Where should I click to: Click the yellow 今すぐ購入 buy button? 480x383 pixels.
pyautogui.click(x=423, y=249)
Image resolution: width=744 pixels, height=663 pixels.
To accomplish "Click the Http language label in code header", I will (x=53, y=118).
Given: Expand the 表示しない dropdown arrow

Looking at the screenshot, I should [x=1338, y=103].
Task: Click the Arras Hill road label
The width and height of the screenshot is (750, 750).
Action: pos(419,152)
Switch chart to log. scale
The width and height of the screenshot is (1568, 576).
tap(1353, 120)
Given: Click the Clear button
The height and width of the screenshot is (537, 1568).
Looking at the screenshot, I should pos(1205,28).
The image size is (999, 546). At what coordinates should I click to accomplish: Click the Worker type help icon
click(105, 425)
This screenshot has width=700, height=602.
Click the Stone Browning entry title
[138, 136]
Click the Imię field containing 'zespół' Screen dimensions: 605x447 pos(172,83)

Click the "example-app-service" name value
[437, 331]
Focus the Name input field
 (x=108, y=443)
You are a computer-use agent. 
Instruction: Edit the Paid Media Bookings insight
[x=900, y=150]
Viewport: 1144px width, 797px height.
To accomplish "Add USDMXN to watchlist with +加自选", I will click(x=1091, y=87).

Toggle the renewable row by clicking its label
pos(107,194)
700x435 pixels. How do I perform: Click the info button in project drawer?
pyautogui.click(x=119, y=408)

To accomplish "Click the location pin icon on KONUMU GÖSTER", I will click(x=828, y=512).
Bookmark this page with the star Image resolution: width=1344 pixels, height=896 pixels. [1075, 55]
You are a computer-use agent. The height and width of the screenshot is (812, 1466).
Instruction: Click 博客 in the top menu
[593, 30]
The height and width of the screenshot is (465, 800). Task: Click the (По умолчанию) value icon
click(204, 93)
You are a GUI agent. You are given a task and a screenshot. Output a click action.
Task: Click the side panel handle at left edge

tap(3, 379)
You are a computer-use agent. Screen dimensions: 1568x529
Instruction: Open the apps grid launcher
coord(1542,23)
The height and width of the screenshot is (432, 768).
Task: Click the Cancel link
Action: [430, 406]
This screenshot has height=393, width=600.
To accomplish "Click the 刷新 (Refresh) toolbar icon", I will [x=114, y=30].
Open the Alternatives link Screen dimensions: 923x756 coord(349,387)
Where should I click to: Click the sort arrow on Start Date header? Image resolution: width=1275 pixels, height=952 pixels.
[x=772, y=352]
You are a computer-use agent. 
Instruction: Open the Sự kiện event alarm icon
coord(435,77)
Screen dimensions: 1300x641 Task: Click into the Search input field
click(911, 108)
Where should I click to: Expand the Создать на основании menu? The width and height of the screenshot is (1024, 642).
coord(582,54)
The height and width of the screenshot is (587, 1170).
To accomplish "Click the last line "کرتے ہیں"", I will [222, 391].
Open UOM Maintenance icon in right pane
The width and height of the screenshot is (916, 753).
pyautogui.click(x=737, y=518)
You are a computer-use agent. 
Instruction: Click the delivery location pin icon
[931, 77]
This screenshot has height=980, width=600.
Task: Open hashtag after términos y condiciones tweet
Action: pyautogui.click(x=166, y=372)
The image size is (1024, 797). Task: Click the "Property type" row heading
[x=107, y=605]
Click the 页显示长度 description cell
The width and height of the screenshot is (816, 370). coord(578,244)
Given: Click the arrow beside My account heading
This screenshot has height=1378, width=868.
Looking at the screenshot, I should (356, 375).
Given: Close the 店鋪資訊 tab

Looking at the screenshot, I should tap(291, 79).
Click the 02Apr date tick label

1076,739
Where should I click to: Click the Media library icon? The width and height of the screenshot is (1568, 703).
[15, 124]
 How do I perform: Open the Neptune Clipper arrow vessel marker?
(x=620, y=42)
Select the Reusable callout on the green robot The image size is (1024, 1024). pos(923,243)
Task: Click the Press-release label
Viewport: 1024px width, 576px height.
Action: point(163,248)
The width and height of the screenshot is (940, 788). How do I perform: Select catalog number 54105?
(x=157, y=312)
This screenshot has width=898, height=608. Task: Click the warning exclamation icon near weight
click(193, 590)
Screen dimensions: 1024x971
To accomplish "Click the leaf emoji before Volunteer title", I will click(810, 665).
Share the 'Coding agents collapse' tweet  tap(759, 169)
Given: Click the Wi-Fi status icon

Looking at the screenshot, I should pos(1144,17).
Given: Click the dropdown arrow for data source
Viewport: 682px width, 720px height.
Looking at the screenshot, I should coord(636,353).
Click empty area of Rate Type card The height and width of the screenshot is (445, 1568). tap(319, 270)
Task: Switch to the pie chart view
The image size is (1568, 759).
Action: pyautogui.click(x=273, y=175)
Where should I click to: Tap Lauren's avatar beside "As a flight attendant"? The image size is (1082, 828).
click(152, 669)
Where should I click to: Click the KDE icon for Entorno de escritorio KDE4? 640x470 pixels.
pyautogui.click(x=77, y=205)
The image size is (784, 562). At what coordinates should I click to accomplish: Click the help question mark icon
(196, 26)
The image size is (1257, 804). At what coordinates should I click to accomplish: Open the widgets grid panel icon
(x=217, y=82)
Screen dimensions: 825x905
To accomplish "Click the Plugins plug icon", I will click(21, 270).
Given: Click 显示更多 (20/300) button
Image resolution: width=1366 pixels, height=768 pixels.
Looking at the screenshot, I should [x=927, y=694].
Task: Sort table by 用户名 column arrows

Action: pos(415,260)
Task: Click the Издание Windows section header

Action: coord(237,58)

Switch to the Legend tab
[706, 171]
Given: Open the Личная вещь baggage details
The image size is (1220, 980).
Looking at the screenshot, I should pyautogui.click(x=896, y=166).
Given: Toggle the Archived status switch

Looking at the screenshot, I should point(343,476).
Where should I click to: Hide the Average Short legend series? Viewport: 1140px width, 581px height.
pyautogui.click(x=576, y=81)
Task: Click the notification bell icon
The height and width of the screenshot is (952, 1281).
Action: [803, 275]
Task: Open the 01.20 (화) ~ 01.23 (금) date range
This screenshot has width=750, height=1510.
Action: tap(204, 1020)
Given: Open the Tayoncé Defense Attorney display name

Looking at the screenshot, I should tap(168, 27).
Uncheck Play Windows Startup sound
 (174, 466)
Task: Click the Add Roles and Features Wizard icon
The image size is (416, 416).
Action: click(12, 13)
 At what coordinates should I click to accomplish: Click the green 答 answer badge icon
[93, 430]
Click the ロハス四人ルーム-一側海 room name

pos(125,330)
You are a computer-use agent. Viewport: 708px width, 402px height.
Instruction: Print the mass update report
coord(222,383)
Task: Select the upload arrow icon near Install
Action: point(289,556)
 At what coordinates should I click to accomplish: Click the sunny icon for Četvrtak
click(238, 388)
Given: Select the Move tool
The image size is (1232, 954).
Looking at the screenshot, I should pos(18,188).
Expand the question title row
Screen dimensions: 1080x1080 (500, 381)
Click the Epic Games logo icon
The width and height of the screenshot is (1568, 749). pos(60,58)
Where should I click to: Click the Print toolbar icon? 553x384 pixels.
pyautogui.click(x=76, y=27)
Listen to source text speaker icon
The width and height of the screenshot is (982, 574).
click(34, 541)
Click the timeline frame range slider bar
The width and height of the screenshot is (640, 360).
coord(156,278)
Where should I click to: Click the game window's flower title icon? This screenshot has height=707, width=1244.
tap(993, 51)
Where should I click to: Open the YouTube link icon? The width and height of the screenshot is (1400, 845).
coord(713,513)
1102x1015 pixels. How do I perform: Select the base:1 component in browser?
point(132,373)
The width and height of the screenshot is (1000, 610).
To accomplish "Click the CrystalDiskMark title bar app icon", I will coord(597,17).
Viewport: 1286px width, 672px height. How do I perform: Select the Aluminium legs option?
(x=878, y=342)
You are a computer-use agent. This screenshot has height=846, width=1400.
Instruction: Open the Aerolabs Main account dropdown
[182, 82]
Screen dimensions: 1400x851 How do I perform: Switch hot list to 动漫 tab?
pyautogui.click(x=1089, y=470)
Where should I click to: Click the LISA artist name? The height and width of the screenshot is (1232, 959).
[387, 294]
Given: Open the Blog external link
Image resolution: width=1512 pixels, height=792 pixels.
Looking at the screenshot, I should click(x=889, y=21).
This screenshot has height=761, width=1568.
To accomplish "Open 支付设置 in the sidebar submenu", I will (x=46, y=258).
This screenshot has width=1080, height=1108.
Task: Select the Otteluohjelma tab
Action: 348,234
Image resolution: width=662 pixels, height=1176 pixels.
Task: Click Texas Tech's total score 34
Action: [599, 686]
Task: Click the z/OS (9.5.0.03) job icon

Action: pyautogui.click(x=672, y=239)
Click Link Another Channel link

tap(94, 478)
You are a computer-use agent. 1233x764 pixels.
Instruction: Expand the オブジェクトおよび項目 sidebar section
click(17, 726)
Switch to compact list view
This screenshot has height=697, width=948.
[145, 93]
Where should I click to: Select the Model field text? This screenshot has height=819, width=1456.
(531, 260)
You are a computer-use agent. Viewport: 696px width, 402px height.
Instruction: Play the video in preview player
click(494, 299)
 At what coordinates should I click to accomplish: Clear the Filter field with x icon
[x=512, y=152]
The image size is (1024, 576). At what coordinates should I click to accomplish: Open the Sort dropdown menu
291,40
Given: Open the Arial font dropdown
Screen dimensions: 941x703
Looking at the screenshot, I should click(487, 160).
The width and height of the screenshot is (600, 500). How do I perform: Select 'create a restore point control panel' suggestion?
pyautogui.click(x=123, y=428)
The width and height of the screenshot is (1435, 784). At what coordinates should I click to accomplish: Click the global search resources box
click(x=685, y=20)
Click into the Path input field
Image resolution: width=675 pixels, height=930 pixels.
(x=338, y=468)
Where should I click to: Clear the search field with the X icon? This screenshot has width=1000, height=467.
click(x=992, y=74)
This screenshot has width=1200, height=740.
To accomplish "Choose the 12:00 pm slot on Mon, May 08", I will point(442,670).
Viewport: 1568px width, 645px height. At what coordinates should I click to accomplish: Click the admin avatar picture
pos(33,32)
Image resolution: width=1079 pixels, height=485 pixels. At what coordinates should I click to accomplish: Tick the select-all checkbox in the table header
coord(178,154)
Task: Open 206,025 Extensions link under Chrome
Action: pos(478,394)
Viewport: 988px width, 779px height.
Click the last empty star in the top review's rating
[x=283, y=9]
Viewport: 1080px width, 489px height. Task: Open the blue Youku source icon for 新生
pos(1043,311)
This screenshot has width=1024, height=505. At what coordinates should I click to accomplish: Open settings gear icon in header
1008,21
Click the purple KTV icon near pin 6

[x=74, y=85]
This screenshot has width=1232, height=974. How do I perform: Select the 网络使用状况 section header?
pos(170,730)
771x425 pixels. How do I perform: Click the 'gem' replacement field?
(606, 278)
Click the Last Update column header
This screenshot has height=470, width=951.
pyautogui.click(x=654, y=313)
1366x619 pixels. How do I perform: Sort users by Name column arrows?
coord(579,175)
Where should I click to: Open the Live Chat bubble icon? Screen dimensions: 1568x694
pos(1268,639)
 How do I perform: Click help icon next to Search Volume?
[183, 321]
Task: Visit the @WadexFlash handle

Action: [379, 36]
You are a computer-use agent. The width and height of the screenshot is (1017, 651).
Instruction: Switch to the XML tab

- - -

Restate, word for word, the listing above from its first line through the line that contains "Switch chart to log. scale", keeping both of those lines.

Where should I click to: Click the yellow 今すぐ購入 buy button? 480x383 pixels.
pyautogui.click(x=423, y=249)
Image resolution: width=744 pixels, height=663 pixels.
To accomplish "Click the Http language label in code header", I will (x=53, y=118).
Given: Expand the 表示しない dropdown arrow

Looking at the screenshot, I should [x=1338, y=103].
Task: Click the Arras Hill road label
The width and height of the screenshot is (750, 750).
Action: pos(419,152)
Switch chart to log. scale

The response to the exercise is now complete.